■ GIVEN PASSAGE ■
Current psychiatric illness was investigated using a self‐completed computerized version of the Revised Clinical Interview Schedule (CIS‐R)17 which has been designed to record psychiatric morbidity in primary care and was used in the Wessely studies.

Outcome measures

Wessely's method of analysing the data from the questionnaires was used to construct the Centers for Disease Control (CDC) 1994 criteria for chronic fatigue syndrome.8 Subjects scoring four or more using the traditional scoring system for the fatigue questionnaire were designated as fatigued. Subjects designated as fatigued on the fatigue questionnaire and describing fatigue >50% of the time for 6 months were described as having idiopathic chronic fatigue (ICF). Patients satisfying the criteria for idiopathic chronic fatigue, and in addition having functional impairment and four or more of the CDC, defined additional symptoms were designated as having CFS. Strict operationalization of the CDC definition of fatigue requires that comorbidities that might explain fatigue are sought and that ‘pure’ fatigue syndromes are those occurring in comorbidity‐free subjects. Parametric comparisons of means were made by paired t tests, and comparisons of proportions by the McNemar test. In addition to measuring psychological distress with the GHQ, the Revised Clinical Interview Schedule was used, with a cut‐off of 12 indicating likely psychological ill health, and attempts were made to identify patients with prior mental health problems by asking if patients had had ‘previous nerve trouble’.

The study protocol was approved by the East Birmingham Local Research and Ethics committee.

Results

The home questionnaire

The original outbreak in 1989 involved 147 Coxiella‐exposed subjects (Q‐exposed) and Figure 2 shows the cohort's follow‐up to 1999. By 1999, 19 (12.9%) had died leaving 128 survivors. Table 1 shows the age at death and cause of death in the patients who died. Of the 128 surviving Q subjects, three had emigrated, leaving 125 survivors in the UK of whom 115 were traced and contacted: 110 replied and agreed to take part in the study (response rate from traced subjects 96%). Of these, 108 returned the home questionnaire, allowing 108/128 survivors (84%) to have an initial fatigue classification. Two subjects attended hospital but never returned the home questionnaire, so their fatigue status could not be determined. Of the 108 Q subjects, 70 (64.8%) were fatigued and 38 (35.2%) were fatigue free.

Of 226 controls contacted to take part in the study, 86 (38.1%) returned the home questionnaire and 81 (35.8%) attended hospital for further assessment (Figure 3). The total number of controls approached included the individuals matched to cases who were initially approached but did not respond, with the final total number of controls invited to take part being the cumulative total needed to obtain the number of matched controls finally used. Of the 86 controls returning the home questionnaire, 32 (37.2%) were fatigued, and of the 81 who attended hospital, 30 (37%) were fatigued. Of the 86 controls returning the home questionnaire, 20 (23.3%) were psychologically distressed according to GHQ and of the 81 controls attending hospital, 19 (23.4%) were psychologically distressed (Table 2). The six controls with serological evidence of Q fever had a mean age of 60.2 (SD 13.8) years; five (83.3%) were male and three (50%) were fatigued. Of the three fatigued patients, one had ICF (with comorbidities) and two had CFS (with comorbidities). The other three were fatigue‐ and comorbidity‐free. Only one of the six Q‐exposed controls was a GHQ case.

■ DESCRIPTION OF THE TASK ■
Answer these from the Q fever study text:
1. What CIS-R score was the cut-off for likely psychological ill health?
2. Which committee approved the study protocol?
3. How many of the 128 surviving Q subjects had emigrated?
Answer from the Q fever study text only.

■ RECORDS SHOWN ■
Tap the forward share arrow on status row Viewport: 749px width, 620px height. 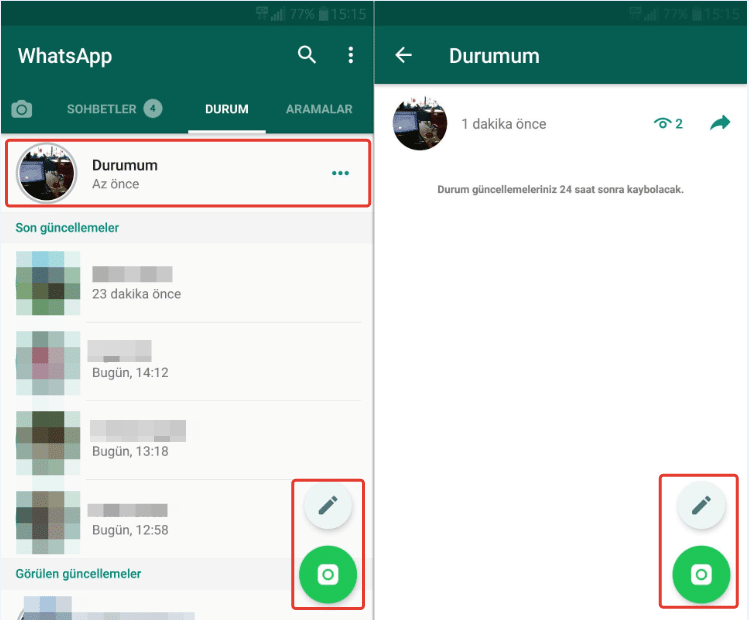720,123
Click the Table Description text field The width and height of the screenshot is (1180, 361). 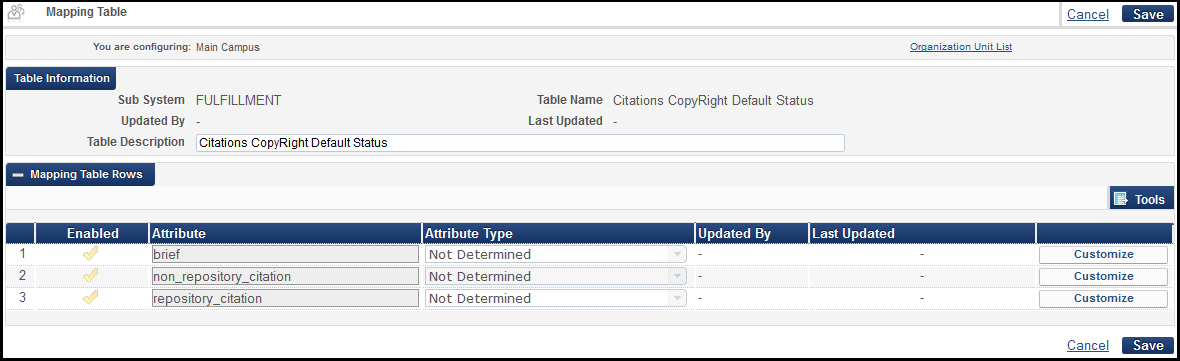point(520,143)
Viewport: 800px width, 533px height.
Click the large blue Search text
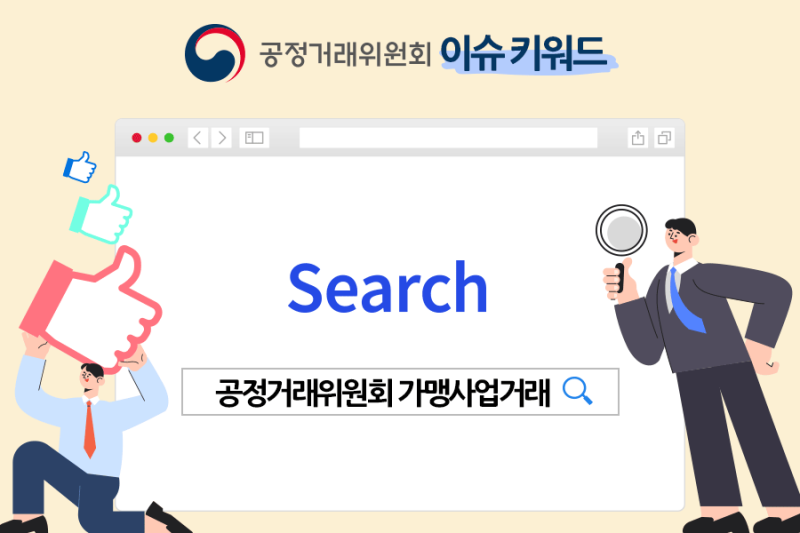(388, 287)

■ REPLY TO THE TASK ■
1. 12
2. The East Birmingham Local Research and Ethics committee
3. Three